One of the great temptations of religion is the temptation to believe that God is only found in certain places, among certain people, or within certain boundaries we have created. We may never say that out loud, but we often live as though it were true.

We expect God to appear in church, but not necessarily in the struggles of daily life. We expect holiness in prayer books and sanctuaries, but not always in ordinary conversations, shared meals, or the life of the wider community. Sometimes we become so focused on protecting our understanding of God that we fail to notice where God is already at work.

The readings for this Sunday push against that temptation.

In the Acts of the Apostles, Paul stands in Athens surrounded by people who do not share his faith tradition. He could have responded with anger or condemnation. Instead, he begins with attention and wonder. He listens. He observes. He notices an altar dedicated “to an unknown god,” and from there he proclaims a God who is not confined to temples or controlled by human systems. Paul says that God is the One “in whom we live and move and have our being.”

That is a radical statement.

It means God is not distant from creation. God is not absent from the world. God is not waiting only inside church walls while the rest of life unfolds somewhere else. The presence of God surrounds us even when we fail to recognize it.

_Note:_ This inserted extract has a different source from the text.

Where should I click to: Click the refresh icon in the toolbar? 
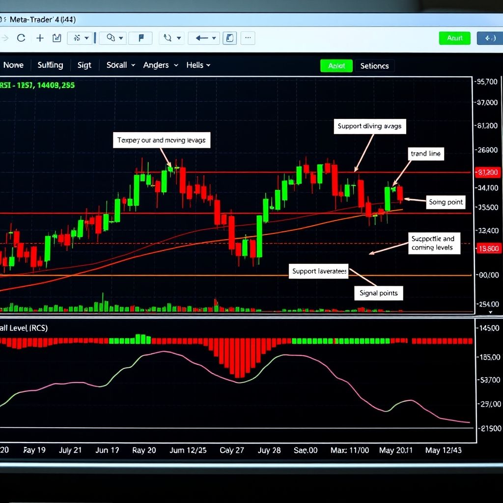21,38
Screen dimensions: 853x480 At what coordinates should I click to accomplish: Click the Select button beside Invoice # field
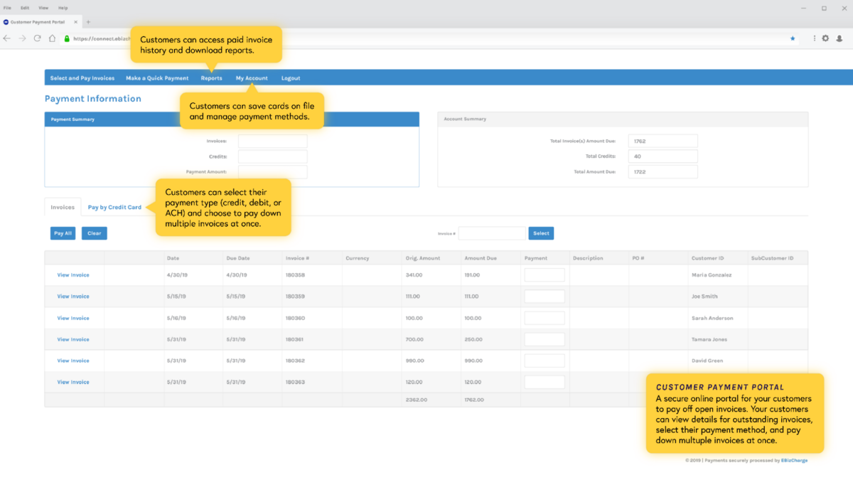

The psalm appointed for Sunday echoes this truth. Again and again there is an invitation to “come and see” what God has done. The psalmist speaks honestly about hardship and struggle, but still insists that God remains present and active. Faith is not pretending everything is fine. Faith is learning to recognize that God continues to move even in difficult and uncertain times.

Jesus speaks similarly in John’s Gospel when he tells the disciples that they will not be left abandoned. The Spirit of God will remain with them. Not occasionally. Not only when they feel spiritually confident. The Spirit will abide with them.

That matters because we live in a culture formed by distraction, fear, and division. It has become increasingly common to treat other people as threats before we ever learn their stories. We sort ourselves into camps, assume the worst about one another, and sometimes even wrap that fear in religious language.

But a resurrection faith calls us toward something different.

The risen Jesus sends disciples into the world not to withdraw from it in suspicion, but to engage it with courage, compassion, and hope. The Church is not called to build walls around grace. The Church is called to help people recognize the presence of God already nearer than they imagined.

As Episcopalians we speak often about sacramental living. We believe ordinary things can reveal holy grace: water, bread, wine, touch, conversation, community. Perhaps part of our Easter calling is to recover the ability to see the world that way again. God is closer than we think.

Closer in the individual neighbor we struggle to understand. Closer in the act of mercy that interrupts bitterness. Closer in the shared meal, the difficult conversation, the unexpected kindness, and the community that continues to gather even when the world feels fractured.

The challenge for us is not whether God is present.

The challenge is whether we are paying attention.